母の死後、彼はひと頃、文学になじみ、和歌などしきりに詠《よ》み習っていた。これは母方の祖父の明石正風の影響らしかったが、経書禅学《きようしよぜんがく》の師として奉じていた浄土寺の円満坊から、ある折、
(いまは花鳥風月を詠んでいるときではないでしょう。お祖父《じ い》さまのような境界のお方はべつですが、あなたはこれからいよいよ烈《はげ》しい風雲のなかに立ってゆかねばならない弱冠《じやつかん》ではありませんか。よくよくいまの時勢を天に訊いてごらんなさい)
と意見されたときから、すぱと歌道を断念して、それからは猛烈に、禅と兵学に心魂をうちこんだということである。

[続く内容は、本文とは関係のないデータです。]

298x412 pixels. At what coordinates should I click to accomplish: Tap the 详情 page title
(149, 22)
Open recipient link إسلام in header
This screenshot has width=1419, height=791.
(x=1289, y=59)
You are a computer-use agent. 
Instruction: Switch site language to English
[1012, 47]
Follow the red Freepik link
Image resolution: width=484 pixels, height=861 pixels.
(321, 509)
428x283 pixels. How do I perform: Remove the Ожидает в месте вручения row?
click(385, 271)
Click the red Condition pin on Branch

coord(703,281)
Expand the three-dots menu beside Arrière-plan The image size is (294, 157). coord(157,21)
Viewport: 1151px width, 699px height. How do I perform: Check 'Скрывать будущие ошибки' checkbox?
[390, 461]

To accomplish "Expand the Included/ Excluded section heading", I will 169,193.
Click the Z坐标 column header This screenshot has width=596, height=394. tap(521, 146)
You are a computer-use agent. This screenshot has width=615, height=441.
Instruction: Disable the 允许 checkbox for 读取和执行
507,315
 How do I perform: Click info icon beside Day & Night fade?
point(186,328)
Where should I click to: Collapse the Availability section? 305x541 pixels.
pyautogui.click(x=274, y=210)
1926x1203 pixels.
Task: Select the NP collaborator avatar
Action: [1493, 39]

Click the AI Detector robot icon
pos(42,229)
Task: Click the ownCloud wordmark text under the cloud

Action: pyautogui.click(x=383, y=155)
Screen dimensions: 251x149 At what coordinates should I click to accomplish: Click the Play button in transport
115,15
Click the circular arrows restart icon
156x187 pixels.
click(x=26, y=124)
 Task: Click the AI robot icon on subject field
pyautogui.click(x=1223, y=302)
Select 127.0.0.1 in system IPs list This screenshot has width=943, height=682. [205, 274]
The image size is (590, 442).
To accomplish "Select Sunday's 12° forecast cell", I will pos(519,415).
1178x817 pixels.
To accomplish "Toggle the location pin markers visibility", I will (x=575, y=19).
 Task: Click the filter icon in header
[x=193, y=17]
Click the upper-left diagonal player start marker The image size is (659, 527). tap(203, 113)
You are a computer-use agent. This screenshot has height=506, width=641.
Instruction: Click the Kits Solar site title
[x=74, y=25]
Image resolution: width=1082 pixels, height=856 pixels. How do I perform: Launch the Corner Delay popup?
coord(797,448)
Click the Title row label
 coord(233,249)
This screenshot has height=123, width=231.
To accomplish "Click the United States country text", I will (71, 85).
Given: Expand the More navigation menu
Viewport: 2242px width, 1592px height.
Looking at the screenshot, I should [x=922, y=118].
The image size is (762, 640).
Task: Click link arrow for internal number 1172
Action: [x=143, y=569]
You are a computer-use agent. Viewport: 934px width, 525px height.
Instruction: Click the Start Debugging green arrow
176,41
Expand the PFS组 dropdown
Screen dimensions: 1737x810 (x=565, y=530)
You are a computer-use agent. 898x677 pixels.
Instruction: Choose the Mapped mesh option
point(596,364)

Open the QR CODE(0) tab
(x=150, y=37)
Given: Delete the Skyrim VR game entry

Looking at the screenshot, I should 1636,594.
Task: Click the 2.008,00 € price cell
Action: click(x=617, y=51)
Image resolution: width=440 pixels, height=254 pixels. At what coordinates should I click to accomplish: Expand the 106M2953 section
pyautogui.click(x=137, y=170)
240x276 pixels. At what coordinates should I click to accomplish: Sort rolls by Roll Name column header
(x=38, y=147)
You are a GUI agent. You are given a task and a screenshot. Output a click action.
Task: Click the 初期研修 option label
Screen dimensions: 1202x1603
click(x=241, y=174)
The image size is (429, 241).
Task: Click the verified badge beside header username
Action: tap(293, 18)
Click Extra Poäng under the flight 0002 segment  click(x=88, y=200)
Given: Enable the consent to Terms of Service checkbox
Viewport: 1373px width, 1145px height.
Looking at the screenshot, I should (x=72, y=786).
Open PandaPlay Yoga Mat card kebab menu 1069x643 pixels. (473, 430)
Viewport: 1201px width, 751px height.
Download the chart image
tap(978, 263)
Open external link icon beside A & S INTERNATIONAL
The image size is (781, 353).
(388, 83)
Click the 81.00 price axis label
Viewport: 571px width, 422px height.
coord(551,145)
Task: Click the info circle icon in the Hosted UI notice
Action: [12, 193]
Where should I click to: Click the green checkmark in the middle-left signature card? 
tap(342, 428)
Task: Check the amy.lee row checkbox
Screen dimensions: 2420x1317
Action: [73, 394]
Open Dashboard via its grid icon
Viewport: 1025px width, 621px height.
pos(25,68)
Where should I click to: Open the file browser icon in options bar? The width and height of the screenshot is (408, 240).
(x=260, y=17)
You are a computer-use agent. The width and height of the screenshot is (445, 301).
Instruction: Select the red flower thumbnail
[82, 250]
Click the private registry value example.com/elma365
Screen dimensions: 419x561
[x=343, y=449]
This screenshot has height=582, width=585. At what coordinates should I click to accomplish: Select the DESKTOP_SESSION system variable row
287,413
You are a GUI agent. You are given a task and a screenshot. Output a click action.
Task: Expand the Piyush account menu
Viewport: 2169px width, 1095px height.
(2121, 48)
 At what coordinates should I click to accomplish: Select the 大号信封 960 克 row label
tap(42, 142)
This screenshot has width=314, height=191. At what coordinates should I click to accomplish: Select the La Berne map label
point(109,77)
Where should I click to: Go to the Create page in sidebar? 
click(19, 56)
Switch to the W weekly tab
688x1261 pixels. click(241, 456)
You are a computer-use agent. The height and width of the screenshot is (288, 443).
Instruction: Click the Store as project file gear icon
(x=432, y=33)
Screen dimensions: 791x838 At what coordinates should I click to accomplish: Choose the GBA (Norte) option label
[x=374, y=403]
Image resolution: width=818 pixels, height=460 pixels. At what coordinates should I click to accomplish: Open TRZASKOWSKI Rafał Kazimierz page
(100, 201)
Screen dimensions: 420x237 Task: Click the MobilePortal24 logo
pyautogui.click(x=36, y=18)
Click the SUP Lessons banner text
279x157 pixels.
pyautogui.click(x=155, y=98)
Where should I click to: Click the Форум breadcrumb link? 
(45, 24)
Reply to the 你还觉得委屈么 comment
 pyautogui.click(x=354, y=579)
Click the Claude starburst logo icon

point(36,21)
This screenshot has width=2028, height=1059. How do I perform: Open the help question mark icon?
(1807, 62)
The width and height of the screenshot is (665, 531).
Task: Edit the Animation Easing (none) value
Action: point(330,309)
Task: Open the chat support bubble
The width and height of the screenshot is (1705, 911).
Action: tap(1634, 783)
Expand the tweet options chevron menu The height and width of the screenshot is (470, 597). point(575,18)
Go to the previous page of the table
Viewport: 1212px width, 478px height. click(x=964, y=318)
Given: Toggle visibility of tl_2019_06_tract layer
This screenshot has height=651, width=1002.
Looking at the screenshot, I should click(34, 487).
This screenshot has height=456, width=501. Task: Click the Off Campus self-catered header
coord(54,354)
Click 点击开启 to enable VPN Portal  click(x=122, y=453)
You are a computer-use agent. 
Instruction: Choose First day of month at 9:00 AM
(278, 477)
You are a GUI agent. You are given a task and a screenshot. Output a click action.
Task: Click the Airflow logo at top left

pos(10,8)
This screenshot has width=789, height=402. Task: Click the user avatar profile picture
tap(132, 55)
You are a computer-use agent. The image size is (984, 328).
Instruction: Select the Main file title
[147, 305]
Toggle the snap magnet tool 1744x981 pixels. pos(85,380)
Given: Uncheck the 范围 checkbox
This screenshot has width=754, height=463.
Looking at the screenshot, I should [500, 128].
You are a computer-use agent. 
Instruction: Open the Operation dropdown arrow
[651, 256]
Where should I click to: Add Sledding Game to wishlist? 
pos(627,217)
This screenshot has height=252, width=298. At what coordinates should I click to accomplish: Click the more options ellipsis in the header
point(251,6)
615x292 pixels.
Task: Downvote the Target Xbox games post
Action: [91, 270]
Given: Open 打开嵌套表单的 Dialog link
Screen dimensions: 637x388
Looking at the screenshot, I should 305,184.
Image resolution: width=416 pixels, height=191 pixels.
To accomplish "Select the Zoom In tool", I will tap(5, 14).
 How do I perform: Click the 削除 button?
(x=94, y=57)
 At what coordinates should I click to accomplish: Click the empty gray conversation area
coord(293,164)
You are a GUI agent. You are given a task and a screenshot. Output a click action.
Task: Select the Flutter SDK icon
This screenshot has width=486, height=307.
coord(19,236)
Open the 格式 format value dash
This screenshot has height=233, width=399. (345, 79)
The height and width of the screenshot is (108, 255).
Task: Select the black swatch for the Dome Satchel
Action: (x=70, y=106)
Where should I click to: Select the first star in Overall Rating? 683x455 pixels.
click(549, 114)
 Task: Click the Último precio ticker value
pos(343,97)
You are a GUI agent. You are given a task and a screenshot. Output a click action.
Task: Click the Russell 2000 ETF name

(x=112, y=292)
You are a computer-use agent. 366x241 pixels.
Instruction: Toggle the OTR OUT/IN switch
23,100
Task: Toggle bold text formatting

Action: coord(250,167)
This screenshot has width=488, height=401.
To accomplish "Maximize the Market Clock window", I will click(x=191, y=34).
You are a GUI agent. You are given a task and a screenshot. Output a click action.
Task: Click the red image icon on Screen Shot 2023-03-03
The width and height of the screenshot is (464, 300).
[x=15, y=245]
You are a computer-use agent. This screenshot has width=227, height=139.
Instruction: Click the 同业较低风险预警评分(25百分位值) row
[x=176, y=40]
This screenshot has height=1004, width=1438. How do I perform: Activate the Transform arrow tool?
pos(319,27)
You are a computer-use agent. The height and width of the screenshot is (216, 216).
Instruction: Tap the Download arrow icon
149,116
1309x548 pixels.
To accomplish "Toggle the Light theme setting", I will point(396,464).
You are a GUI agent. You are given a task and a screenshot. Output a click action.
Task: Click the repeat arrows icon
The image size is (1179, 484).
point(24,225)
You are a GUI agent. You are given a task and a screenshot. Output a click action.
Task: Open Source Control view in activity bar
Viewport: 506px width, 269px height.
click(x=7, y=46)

そうした官兵衛なので、もう二十二歳前後には近郷の沢蔵坊という賊魁《ぞつかい》を討ったり、佐用《さよう》郡の真島一族を討伐したり、ともあれ姫山の総領が、家の子をひきいて出かければ、必ず勝って帰るという信用を町の人々にも持たれるようになっていた。
黒田という丘の一家を、こうして年々強大にして行ったものは、金の力でも何でもなく、実はこの家を敵としてしきりに反抗し続けた近郷の土豪や強賊だったのである。
(黒田とは、いったい、どんな人物か)
と、御着の城主小寺政職《おでらまさもと》は、あるとき狩猟《しゆりよう》にことよせてこの丘へ立ち寄った。それが縁となって黒田宗円は以後、小寺家の被官《ひかん》として仕え、やがてまた、その子官兵衛が、父に代って、家老の要職を継ぐようになったのであった。
ほかの譜代《ふだい》にくらべ、年月こそまだ短いが、黒田父子が被官となってからは、小寺家の領内には土匪《どひ》の横行もまったく歇《や》み、失地は敵の手から回復し、領民はその徳政によく服していた。
だが、そうしてようやく内治が調《ととの》ったと思うと、こんどは国外からの圧迫がひしひしと、この一小国にも、旗幟《きし》の鮮明を促《うなが》して来た。それもここ二、三年は何とか日和《ひより》見《み》的態度で糊塗《こと》して来たが、いまや急なる風雲はもう一日もそれをゆるさなくなって来たのであった。